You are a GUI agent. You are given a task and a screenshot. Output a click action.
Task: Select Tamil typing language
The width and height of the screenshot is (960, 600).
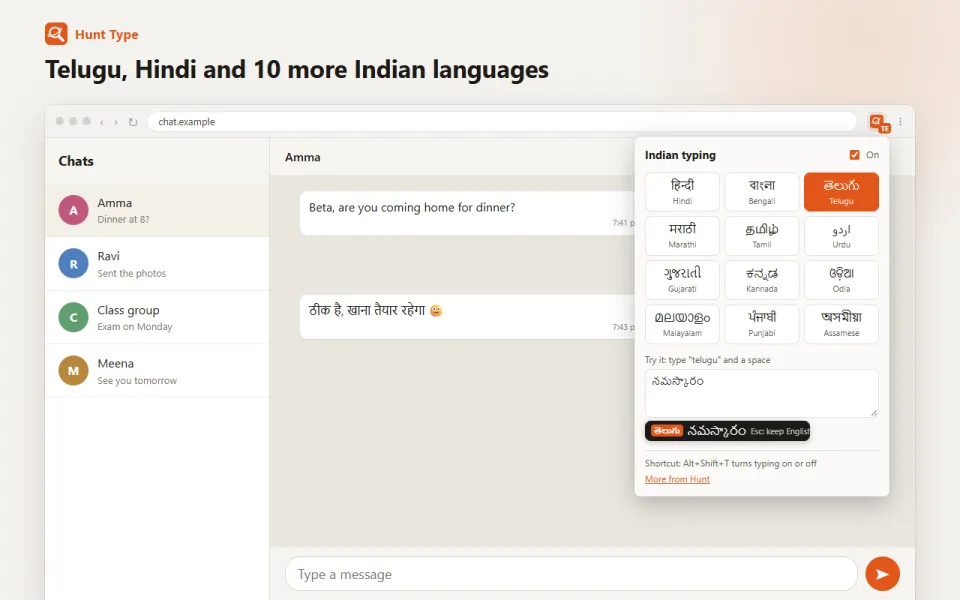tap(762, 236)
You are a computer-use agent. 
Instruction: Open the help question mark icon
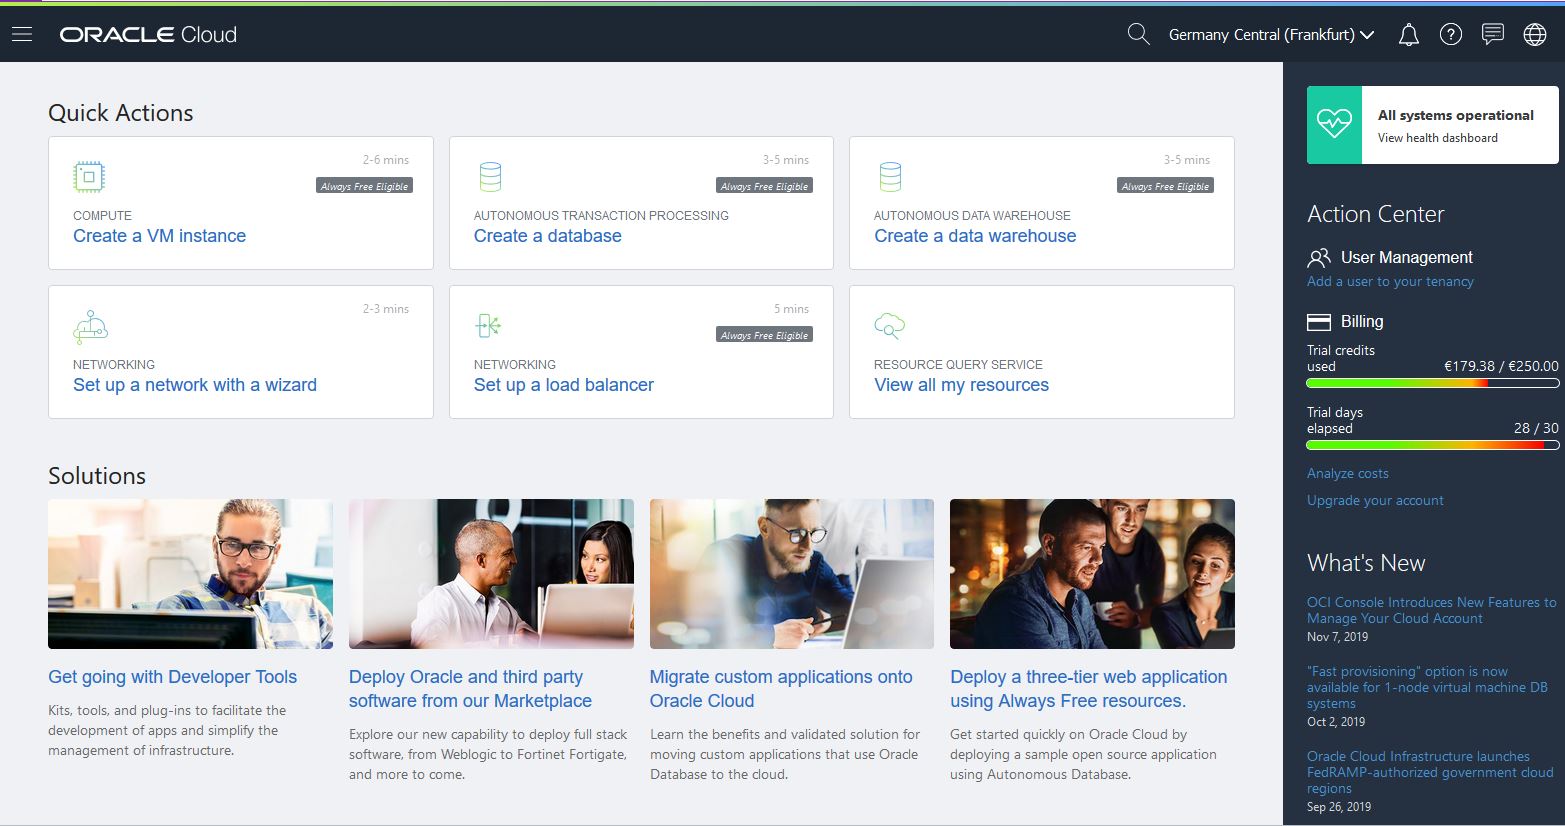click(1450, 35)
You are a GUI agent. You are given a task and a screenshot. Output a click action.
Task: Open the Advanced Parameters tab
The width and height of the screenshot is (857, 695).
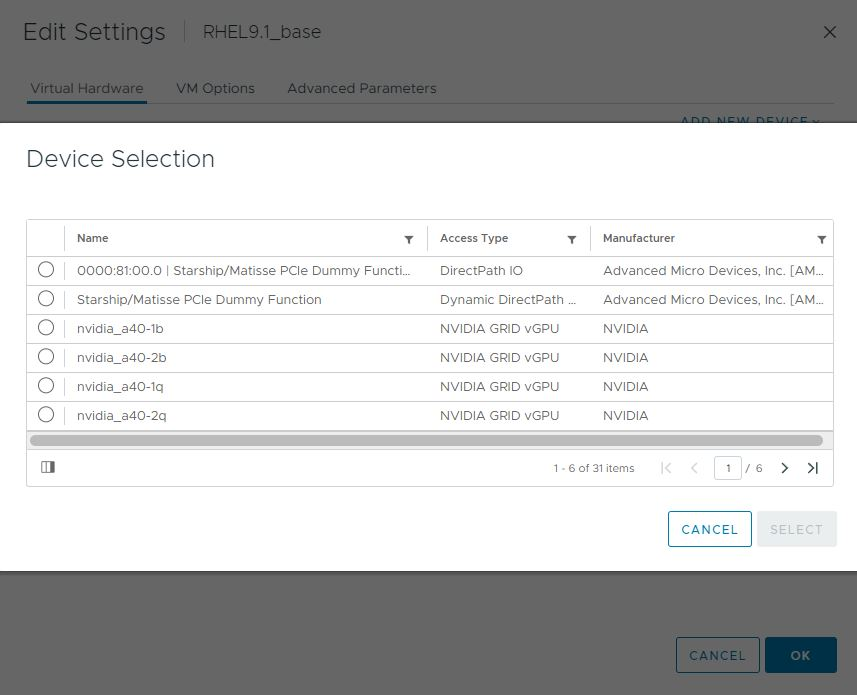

______________________________

→ The request:
Reproduce all of the data above, including the requests, and raise every coordinate in the answers by 58. Leave the pictures out.

→ Written solution:
You are a GUI agent. You are given a task and a screenshot. Output a click action.
Task: Select Tamil typing language
The width and height of the screenshot is (960, 600).
tap(820, 294)
You are a computer-use agent. 
Instruction: Open the help question mark icon
click(1508, 93)
You are a GUI agent. You are given a task and a screenshot. Output a click action.
Task: Open the Advanced Parameters tab
The width and height of the screenshot is (857, 695).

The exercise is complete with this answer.